Eolo

“Bir sonsuzluk sofrası gibi açılır doğa,” der şair Sabri Altınel bir şiirinde. Bu dizeyi ben nasıl mı okurum? Bir çocuğun yaratıcılığını, hayal gücünü, zekâsını, empati gelişimini şekillendiren; yani bir çocuğun karakterini kurgulayan onun yaşam alanında gördüğü varlıkların çeşitliliğidir.

Doğa ise sonsuz zenginliğini, biyolojik çeşitliliğini bakanın gözlerinin önüne serer. Ruhu besleyen bir sofra kuruludur doğada. Tabii önce toprağa yakınlaşmak, yeryüzüne dokunmak, dallara tutunmak, yaprakların içinde yuvarlanmak, doğaya kulak vererek yürümek, ormanları keşfetmek gerekir. Doğanın zenginliğini özümsemek uçan, sıçrayan, zıplayan her canlıya dikkatini vermeyi gerektirir…

Nasıl ki bir evde, bir ailede kitap okuyan tek bir yetişkin, yokken o ailedeki çocuklardan kitap okumalarını beklemek gülünçse; o ailede doğayla bağı güçlü bir yetişkin yoksa, ailedeki çocukların doğayla aralarının iyi olmasını beklemek de o kadar anlamsız. Çocuklara doğa bilinci kazandırmaktan söz ederken, aklımıza kazımamız gereken ilk mesele bu. Doğada çocuklarla “birlikte” olmak… Doğayı anlamak içinse ilk danışmanımız elbette kitaplar.

Çocuklara doğaya bakmayı, doğayı sevmeyi, korumayı öğretemeyiz. Oysa çözüm çok kolay. Doğanın bir parçası olduğunu benimsemek için çocukların doğada olması yeterli.
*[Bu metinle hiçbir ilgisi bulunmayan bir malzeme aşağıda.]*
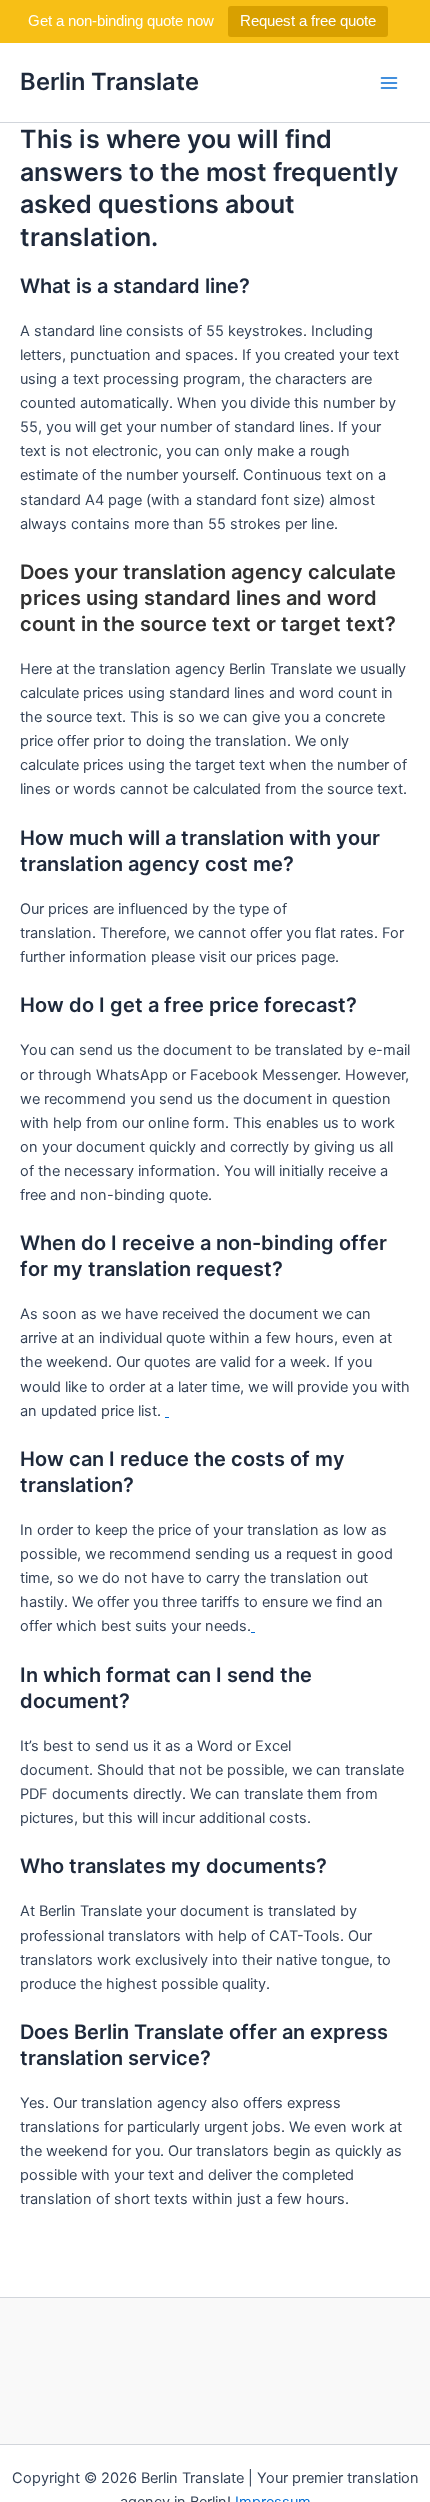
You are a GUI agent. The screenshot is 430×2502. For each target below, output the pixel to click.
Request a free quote (308, 20)
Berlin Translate (109, 81)
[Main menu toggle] (389, 83)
Dünyanın kaybettiklerine, gezegenimizin başına gelen felaketlere değil, dünyanın güzelliklerine dair ilgisi ve merakı uyanmalı. Doğanın kendi kendisini nasıl iyileştirebildiğine, canlıların yeni iklim şartlarına nasıl uyum sağlayabildiklerine, karbon ayak izimizi azaltmanın mümkün olabildiğine, evlerimizdeki atıkları azaltmanın ne kadar eğlenceli olabileceğine, yaşadığımız şehirdeki ormanların, sulak alanların, hatta evimizin arkasındaki çayırın, sokağımızın sonundaki parkın, penceremizin yüzünü döndüğü ağacın sahip olduğu doğal zenginliğine dikkat çekmeyi tercih etmeliyiz; kaygılandıran gerçeklere değil.

Halbuki yaban dünyası ile medeni dünya arasındaki mesafe sandığımız kadar da uzak değil. Mevcut doğal alanları, kentsel gelişim yüzünden daralsa da bu daraşık şehirlerin göbeğinde de ekolojik zenginliğiyle bir gideni, yine çağıran korular, ormanlar, sulak alanlar, parklar mevcut. Çocukların içinde, doğuştan mevcut olan biyofiliyi geri kazanmak için doğadan eksik, mahrum kalmamak için yapılacak tek şey, hafta sonları ailecek bu doğal alanlarda zaman geçirmek. Örneğin, bir sulak alanda yapılan piknik sonrası, su kuşlarıyla ilgili bir hikâye okuyarak, doğayı eve taşımak ve doğayı, doğayı anlatan kitaplarla desteklemek.